Over four decades, Bill Fontana has, in his words, “used sound as a sculptural medium to interact with and transform our perceptions of visual and architectural settings,” from the Golden Gate Bridge in San Francisco to the desert of Abu Dhabi. By recording, mining, mixing, and amplifying the sounds of the world around us, Fontana allows us to hear them, and subsequently see them anew—broadening our understanding of our environments as they come alive in new ways. In MicroSoundings, the slatted steel structure of Dartmouth’s Life Sciences Center becomes a musical instrument that integrates and expresses the work done inside the building, the influence of the weather, the building’s mechanicals, the interactions of viewers near the structure, and the resonant properties of the structure itself.

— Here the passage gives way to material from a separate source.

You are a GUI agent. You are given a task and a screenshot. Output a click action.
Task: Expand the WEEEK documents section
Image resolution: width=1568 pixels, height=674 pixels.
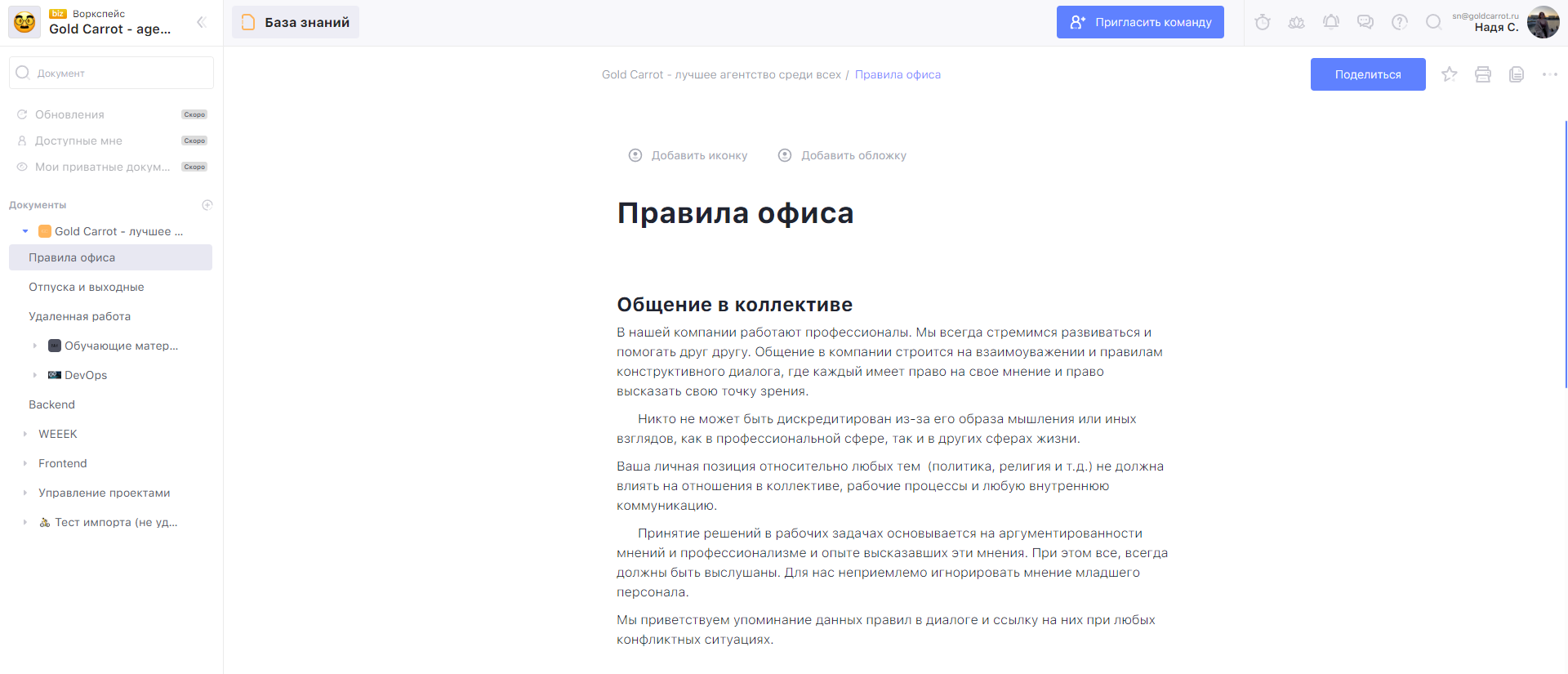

In the spring of 2017, Fontana began recording sounds—from water baths to fish tanks—within several labs in the building, in search of rich and interesting sounds. He also visited the building’s mechanical rooms and recorded the machines that circulate the air and water and make the building operational. He then mined these sounds to create the recordings that play on the slatted steel structure, causing it to vibrate. These vibrations combine with those from the weather and pedestrians, and are captured with vibration sensors called accelerometers that play back the finished piece. The steel structure becomes a resonating musical vortex channeling the interesting acoustic energy of the Life Sciences Center.